Stored records
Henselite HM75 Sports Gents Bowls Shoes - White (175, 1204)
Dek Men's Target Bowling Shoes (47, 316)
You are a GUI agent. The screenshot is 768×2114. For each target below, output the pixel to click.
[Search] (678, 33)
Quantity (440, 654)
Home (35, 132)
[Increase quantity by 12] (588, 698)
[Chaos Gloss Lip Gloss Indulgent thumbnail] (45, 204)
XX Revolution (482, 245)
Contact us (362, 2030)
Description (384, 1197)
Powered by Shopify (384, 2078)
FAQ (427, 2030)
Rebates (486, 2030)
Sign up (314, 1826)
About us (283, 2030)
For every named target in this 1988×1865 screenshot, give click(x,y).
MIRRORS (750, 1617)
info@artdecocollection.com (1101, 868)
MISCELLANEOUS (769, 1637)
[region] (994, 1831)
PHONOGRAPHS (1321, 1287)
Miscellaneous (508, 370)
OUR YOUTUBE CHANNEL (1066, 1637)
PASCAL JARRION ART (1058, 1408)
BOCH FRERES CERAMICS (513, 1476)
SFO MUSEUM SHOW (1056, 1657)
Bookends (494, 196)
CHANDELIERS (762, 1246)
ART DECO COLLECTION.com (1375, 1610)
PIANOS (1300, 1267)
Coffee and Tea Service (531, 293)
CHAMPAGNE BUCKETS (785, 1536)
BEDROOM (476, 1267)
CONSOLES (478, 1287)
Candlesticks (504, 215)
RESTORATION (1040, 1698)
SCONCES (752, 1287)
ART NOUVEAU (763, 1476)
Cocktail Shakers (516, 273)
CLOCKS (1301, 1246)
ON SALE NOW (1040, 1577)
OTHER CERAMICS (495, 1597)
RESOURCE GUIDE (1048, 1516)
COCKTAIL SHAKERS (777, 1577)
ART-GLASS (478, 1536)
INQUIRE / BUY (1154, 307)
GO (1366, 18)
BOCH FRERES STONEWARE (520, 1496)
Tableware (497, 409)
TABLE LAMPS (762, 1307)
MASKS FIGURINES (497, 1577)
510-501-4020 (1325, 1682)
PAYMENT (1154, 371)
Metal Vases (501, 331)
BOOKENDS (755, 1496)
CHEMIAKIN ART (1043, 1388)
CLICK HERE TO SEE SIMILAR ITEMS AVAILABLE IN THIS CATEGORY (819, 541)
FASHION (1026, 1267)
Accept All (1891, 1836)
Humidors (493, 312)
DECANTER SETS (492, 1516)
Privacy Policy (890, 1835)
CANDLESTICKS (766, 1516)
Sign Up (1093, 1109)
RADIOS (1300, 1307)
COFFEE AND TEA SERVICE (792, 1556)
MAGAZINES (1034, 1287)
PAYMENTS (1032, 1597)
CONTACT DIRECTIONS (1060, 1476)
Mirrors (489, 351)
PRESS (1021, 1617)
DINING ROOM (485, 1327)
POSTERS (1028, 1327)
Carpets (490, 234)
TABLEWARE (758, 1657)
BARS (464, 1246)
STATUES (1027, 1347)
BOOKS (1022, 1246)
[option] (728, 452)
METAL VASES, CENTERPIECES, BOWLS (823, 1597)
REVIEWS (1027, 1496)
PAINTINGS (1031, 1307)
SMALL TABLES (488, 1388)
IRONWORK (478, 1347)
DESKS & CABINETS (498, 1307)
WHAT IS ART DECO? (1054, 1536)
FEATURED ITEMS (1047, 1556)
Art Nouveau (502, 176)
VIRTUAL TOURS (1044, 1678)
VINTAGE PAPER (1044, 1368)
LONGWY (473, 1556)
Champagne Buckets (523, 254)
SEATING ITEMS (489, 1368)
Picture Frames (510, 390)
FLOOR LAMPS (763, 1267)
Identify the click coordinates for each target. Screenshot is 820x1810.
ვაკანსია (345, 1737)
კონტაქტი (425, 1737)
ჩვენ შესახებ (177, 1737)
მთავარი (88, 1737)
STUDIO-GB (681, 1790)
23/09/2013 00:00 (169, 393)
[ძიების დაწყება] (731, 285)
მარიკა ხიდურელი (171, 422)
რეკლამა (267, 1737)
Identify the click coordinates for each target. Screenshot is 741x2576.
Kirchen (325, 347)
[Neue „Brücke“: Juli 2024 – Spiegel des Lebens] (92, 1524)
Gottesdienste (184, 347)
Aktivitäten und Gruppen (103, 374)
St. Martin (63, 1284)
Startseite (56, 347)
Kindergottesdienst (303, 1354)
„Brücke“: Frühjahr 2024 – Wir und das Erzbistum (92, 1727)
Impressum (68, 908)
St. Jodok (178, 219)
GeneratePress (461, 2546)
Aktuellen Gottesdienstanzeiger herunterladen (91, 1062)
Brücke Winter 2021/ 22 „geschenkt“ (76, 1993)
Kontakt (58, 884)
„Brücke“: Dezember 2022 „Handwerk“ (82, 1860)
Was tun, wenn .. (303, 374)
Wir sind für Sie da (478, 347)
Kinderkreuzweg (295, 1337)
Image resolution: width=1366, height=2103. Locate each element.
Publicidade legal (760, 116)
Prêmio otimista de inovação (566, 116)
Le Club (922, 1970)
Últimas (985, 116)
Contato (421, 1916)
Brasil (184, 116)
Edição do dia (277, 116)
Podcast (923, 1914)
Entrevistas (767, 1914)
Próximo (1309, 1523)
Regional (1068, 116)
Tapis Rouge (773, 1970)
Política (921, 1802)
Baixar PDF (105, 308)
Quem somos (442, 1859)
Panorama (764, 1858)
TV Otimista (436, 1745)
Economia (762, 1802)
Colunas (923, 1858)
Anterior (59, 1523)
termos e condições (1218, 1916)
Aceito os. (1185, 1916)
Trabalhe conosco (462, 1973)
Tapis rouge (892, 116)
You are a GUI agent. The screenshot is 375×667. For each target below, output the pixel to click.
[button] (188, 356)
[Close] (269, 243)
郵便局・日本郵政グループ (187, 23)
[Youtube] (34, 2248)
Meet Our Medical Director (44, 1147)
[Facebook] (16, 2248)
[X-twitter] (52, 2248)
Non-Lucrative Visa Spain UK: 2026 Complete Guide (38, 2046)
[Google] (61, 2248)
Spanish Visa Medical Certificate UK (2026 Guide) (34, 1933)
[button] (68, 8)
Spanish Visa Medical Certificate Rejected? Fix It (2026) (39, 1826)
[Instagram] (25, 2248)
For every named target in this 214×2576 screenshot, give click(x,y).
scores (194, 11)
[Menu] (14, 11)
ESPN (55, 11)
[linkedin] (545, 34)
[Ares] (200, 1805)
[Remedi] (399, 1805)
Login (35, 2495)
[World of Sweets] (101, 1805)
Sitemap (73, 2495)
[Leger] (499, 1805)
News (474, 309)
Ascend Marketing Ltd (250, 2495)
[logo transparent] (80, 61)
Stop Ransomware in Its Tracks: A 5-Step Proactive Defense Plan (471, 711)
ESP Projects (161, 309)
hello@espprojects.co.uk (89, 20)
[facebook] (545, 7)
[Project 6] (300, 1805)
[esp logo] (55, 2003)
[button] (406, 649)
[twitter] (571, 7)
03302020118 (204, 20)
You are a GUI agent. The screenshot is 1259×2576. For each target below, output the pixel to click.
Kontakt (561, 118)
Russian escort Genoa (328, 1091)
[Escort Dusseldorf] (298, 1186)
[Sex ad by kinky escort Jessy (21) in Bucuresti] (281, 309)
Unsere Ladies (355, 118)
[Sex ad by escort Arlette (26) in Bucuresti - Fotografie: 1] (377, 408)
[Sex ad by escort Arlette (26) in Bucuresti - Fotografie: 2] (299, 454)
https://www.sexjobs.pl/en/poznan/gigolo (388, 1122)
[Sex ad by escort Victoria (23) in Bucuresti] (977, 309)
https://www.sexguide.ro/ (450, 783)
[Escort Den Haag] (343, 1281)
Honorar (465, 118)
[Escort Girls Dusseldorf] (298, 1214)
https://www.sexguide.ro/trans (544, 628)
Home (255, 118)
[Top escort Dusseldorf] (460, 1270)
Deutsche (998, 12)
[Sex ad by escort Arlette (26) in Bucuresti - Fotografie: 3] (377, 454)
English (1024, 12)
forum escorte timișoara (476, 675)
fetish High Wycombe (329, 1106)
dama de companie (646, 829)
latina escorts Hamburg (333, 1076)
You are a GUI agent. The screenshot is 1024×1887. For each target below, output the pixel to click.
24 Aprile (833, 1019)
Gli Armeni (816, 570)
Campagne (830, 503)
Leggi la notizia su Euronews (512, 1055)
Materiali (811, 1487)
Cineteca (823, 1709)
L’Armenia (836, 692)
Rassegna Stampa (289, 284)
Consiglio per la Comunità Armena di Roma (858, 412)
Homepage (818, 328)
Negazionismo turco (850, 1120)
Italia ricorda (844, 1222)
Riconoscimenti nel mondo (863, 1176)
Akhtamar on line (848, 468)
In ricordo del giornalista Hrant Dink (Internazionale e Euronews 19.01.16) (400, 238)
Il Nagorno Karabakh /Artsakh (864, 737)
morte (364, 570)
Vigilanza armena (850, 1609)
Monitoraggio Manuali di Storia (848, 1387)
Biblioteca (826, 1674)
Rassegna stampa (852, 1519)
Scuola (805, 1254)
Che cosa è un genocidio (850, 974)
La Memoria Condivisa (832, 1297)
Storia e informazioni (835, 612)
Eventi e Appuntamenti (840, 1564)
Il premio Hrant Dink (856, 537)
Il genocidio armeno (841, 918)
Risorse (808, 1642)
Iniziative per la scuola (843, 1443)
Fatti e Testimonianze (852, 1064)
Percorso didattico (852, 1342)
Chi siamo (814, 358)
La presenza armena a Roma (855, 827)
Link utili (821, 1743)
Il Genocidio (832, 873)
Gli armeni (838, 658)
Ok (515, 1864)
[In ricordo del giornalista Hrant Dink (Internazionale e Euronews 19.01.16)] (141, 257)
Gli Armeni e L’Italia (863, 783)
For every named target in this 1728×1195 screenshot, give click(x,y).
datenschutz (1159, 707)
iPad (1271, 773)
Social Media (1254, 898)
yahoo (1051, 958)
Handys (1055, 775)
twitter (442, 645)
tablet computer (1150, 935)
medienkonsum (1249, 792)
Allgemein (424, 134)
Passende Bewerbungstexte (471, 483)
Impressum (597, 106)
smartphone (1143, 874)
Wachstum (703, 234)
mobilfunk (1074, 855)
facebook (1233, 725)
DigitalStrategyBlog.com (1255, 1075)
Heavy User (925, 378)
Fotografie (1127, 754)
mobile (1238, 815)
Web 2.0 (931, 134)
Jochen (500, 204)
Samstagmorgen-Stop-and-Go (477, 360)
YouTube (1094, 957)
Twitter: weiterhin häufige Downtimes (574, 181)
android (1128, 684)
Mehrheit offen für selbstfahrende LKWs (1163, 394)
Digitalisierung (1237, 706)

■ Required action:
Return, word for word, the lines of the data above from the line with "[Sex ad by escort Arlette (26) in Bucuresti - Fotografie: 1]" through the line with "latina escorts Hamburg (333, 1076)", inclusive.

■ Result:
[Sex ad by escort Arlette (26) in Bucuresti - Fotografie: 1] (377, 408)
[Sex ad by escort Arlette (26) in Bucuresti - Fotografie: 2] (299, 454)
https://www.sexjobs.pl/en/poznan/gigolo (388, 1122)
[Sex ad by escort Victoria (23) in Bucuresti] (977, 309)
https://www.sexguide.ro/ (450, 783)
[Escort Den Haag] (343, 1281)
Honorar (465, 118)
[Escort Girls Dusseldorf] (298, 1214)
https://www.sexguide.ro/trans (544, 628)
Home (255, 118)
[Top escort Dusseldorf] (460, 1270)
Deutsche (998, 12)
[Sex ad by escort Arlette (26) in Bucuresti - Fotografie: 3] (377, 454)
English (1024, 12)
forum escorte timișoara (476, 675)
fetish High Wycombe (329, 1106)
dama de companie (646, 829)
latina escorts Hamburg (333, 1076)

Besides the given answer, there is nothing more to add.